It’s easy to coast on inertia and the tacit acceptance of what just is—that psychological hurdle where “Oh right, that’s on the table” lies just beyond and out of sight.
The classic example is Roger Bannister breaking through the barrier of the long-standing and believed-to-be-impossible 4 minute mile, kicking open the door for so many others to crush the record within days and months. Methods of construction also come to mind—cruising along with what’s not necessarily the best, but is familiar and habitual (though hopefully pretty dialed). “We always do it this way.” Ulterior options aren’t always so much daunting or difficult, as they are simply unconsidered.

I encounter this plenty. It can be difficult to imagine the possibilities beyond my lived experience, or to think outside the relatively narrow confines of my usual methods, materials, or tools. I sometimes find myself living with, and accepting of, friction and inefficiencies that probably don’t need to be there. A sticky door, a sticky zipper, a sticky-and-unresolved relationship dynamic… Things that work, but don’t work as well as they should, and in time they grow needlessly cemented.

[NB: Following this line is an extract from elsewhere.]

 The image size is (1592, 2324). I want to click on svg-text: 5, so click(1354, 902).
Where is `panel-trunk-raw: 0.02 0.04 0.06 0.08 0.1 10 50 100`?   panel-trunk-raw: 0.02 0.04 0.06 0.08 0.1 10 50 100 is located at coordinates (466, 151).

Expectedly, all this recently came up while trying to see the world through the eyes of an 8-ton excavator.
Our acreage is wooded and steep and has only a few paths and pads carved into it. Molly and I have been accepting of these qualities and have sailed on the momentum of what we inherited. Over the years we put those accessible spaces to use and when we needed more flat ground, we built it from wood. But then a wildfire unbuilt it and we never really addressed that particular shortcoming—we just recognized our loss of traversable real estate and the reality that milling about our space now meant more uneven footing and a perpetual subconscious tension.
Our property became less comfortable, less usable, and so—shocker—it’s seen less use.

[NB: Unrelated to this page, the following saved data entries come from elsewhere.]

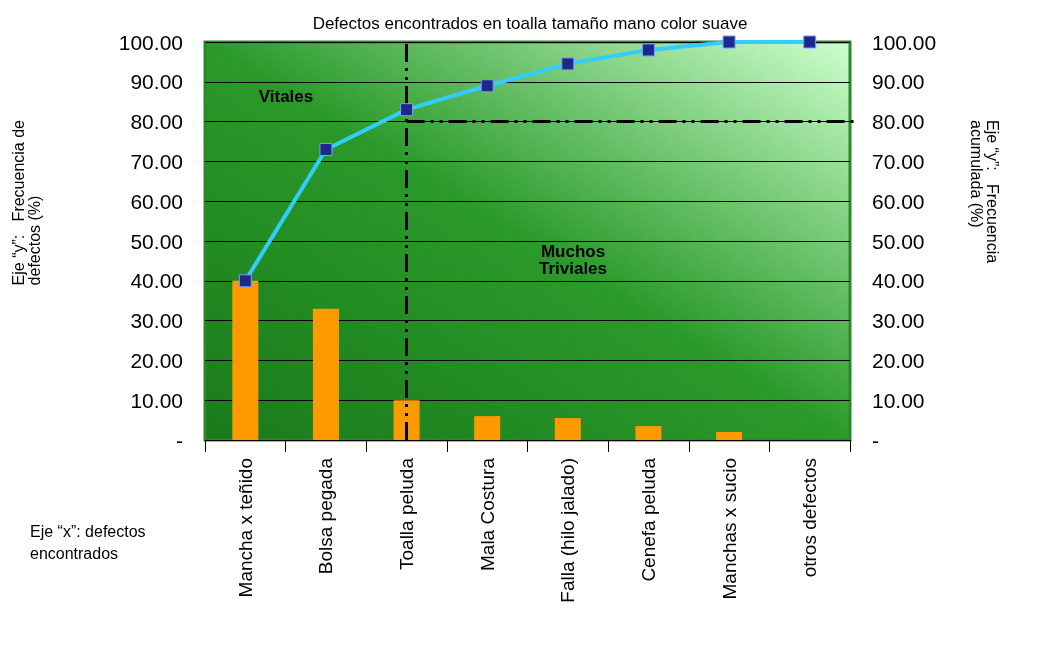 Image resolution: width=1060 pixels, height=667 pixels. I want to click on y2-tick-label: 50.00, so click(898, 241).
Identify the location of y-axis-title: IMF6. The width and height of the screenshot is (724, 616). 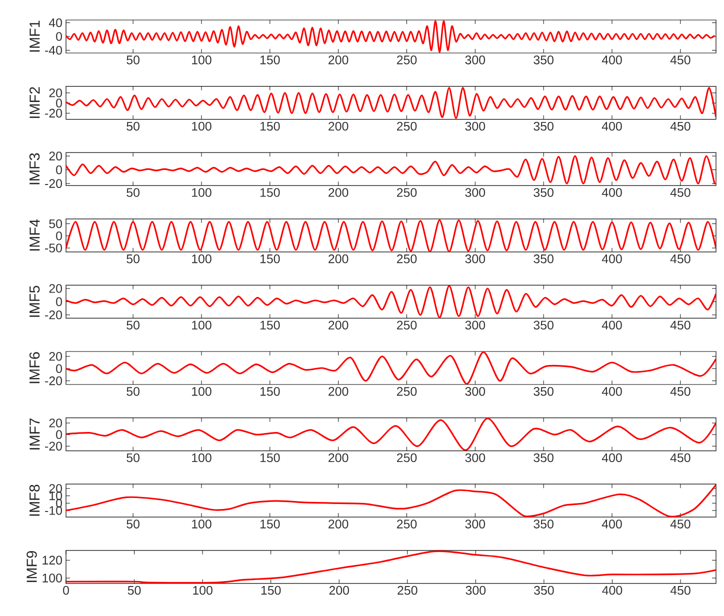
(34, 368).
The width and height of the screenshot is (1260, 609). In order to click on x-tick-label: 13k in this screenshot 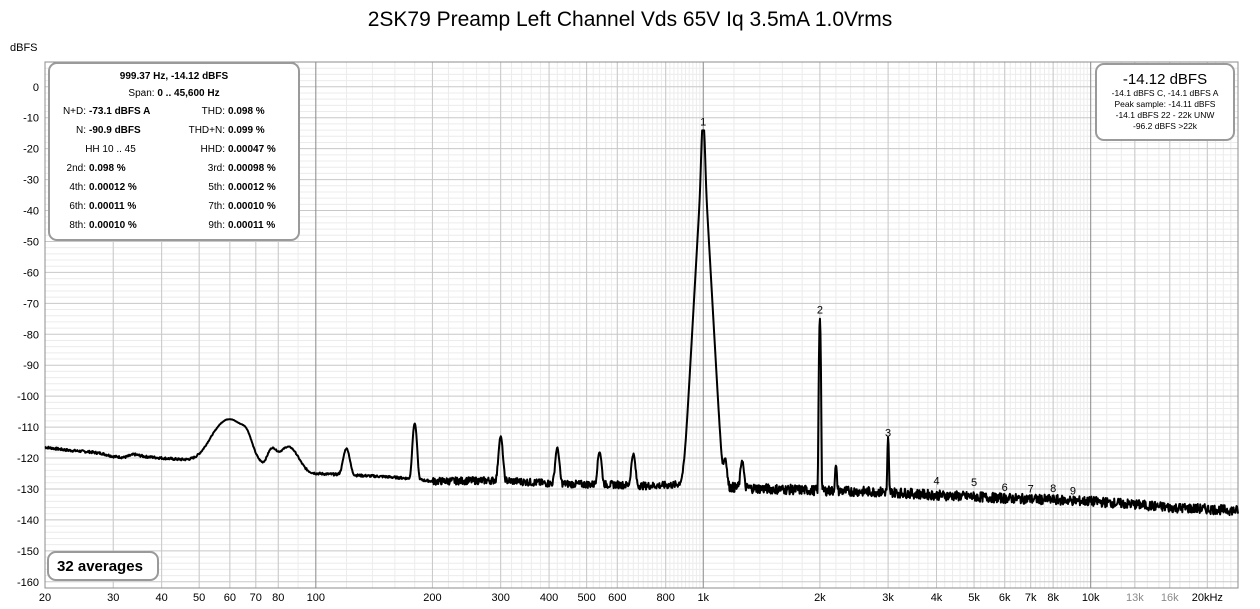, I will do `click(1135, 598)`.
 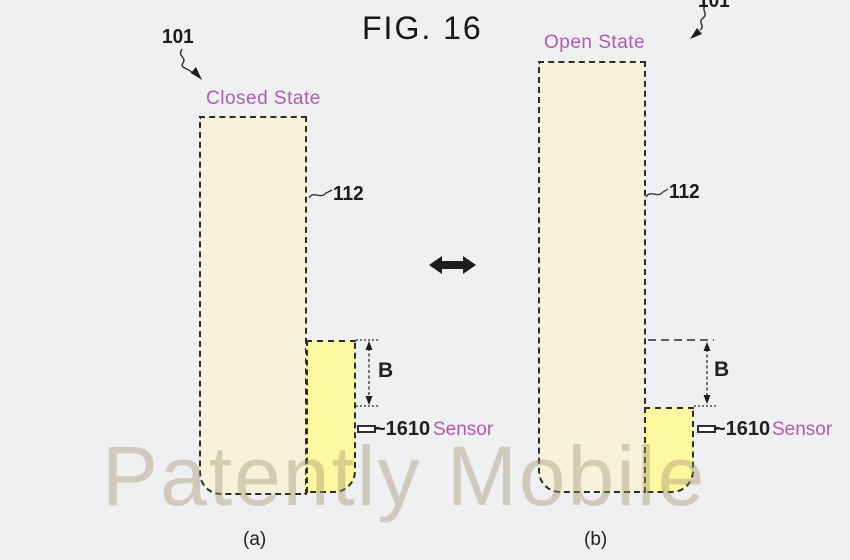 I want to click on watermark-text: Patently Mobile, so click(x=404, y=476).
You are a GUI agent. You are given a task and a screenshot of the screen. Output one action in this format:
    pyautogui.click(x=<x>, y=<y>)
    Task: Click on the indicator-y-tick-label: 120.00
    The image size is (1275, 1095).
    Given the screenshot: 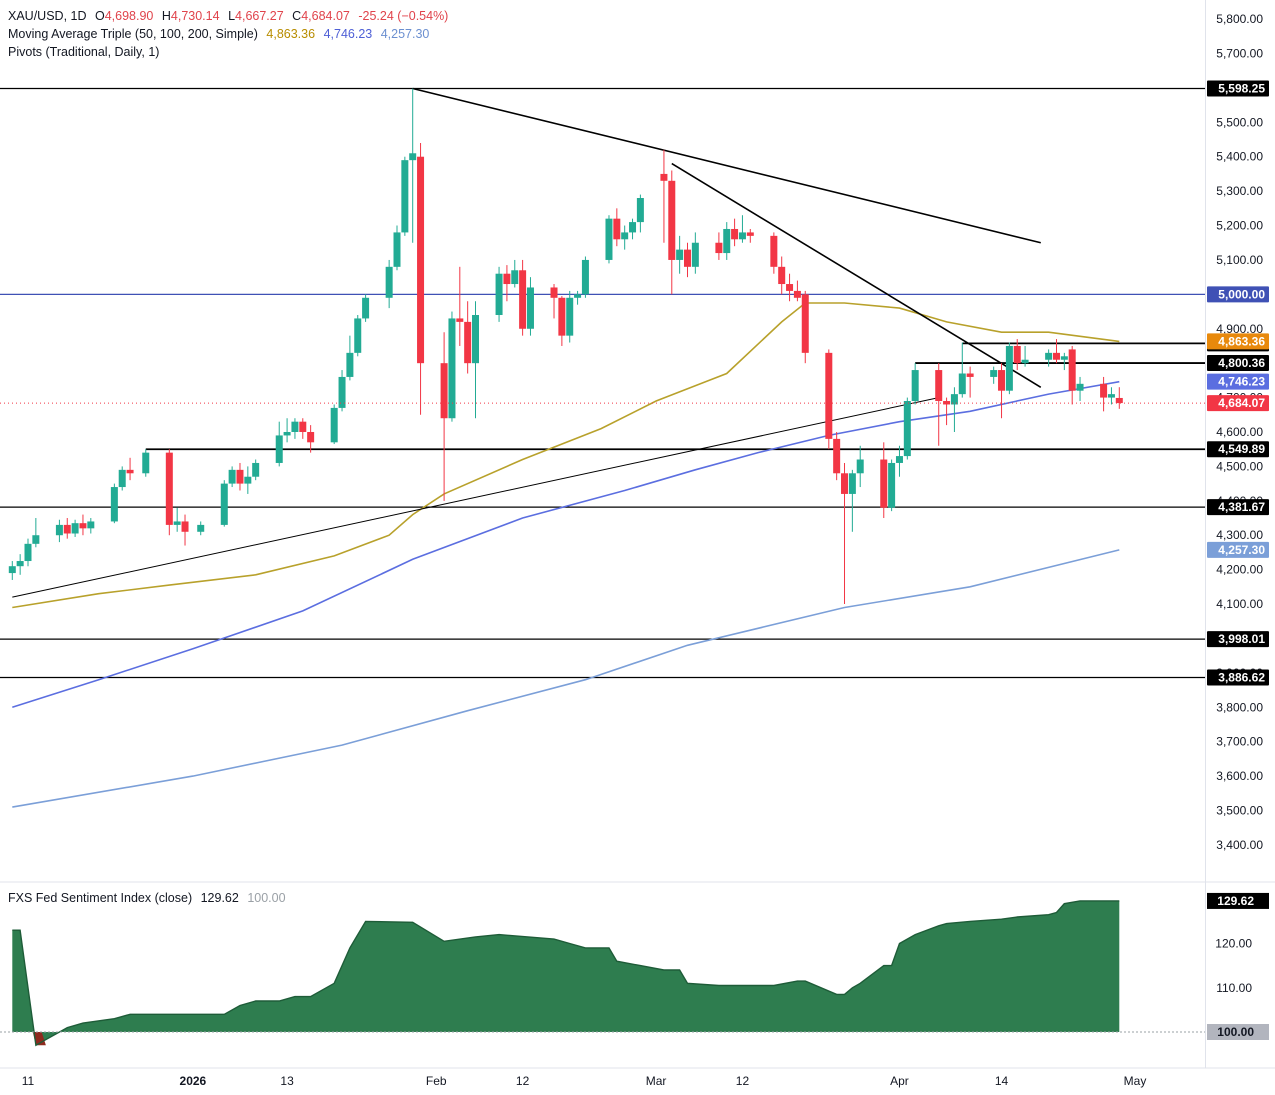 What is the action you would take?
    pyautogui.click(x=1234, y=944)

Take the main hub of our fire ring area. Opening up that clearing with a chainsaw was one of the first bits of work we ever did. But it was only relatively flat, and as much as folks would gather there to cook, and sling axes and arrows, and sprawl out, it’s never really been level enough to pitch a tent, and nudging a chair back from the fire meant risking a topple on the hillside. But we just allowed that this was a fact of how things had to be…

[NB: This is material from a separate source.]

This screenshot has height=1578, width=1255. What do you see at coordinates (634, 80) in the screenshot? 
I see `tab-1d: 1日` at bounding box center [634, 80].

Until a couple months ago anyway, when we brought in Chris, our road work guy from many years back, to talk to us about the potential of moving some dirt around.
When we reached out to Chris to ask about what possibilities he saw as approachable and transformative, it was because we suspected that we were locked in on a fixed perspective and unable to see beyond our blinders.
It’s not as if we didn’t know earth could be shuffled around. We’ve done it… but just once and only a little. It was easy to miss what was not only doable, but frankly, trivial. And with Chris’ external input jostling those thoughts loose, we were able to make a plan for a few days work, to create some more usable space.
Last week Chris returned to the property with his excavator and loader.
He made quick work of leveling out our fire pit area. Then he cut the cabin to outhouse trail from tight footpath into an ample road. That dirt was used to broaden the flat pad around the cabin. He enlarged turnaround and parking areas and removed problematic stumps. Root balls that had been upended in storms and treetops that had broken off—hazards and eyesores we’d not yet had the time to process—he hoisted from hillsides and placed in more advantageous positions. He knocked off a laundry list of odds and ends too major for a shovel and laughably minor for heavy equipment, and he did it in under three days for less than $4000.

It’s not as if we razed the entire plot to a site primed for condo development—all things considered these were relatively small changes. Yet these reasonable modifications make the place far more usable and comfortable, cost fairly little, and still somehow the notion evaded us for years as we settled into the new normal of a post-wildfire property. We were trapped in a rut of our own lack of imagination and unable to see how the land, and our relationship with using it, could attempt to evolve.


That’s the barrier of the unfamiliar and the stagnation of myopic thought—it takes a fresh vantage, or an instance of hands-on experience (and perhaps a refresher or two in the case of earth-moving equipment), to kick open the door and expand the scope of what feels possible—and maybe even a bit trivial with the right heavy equipment.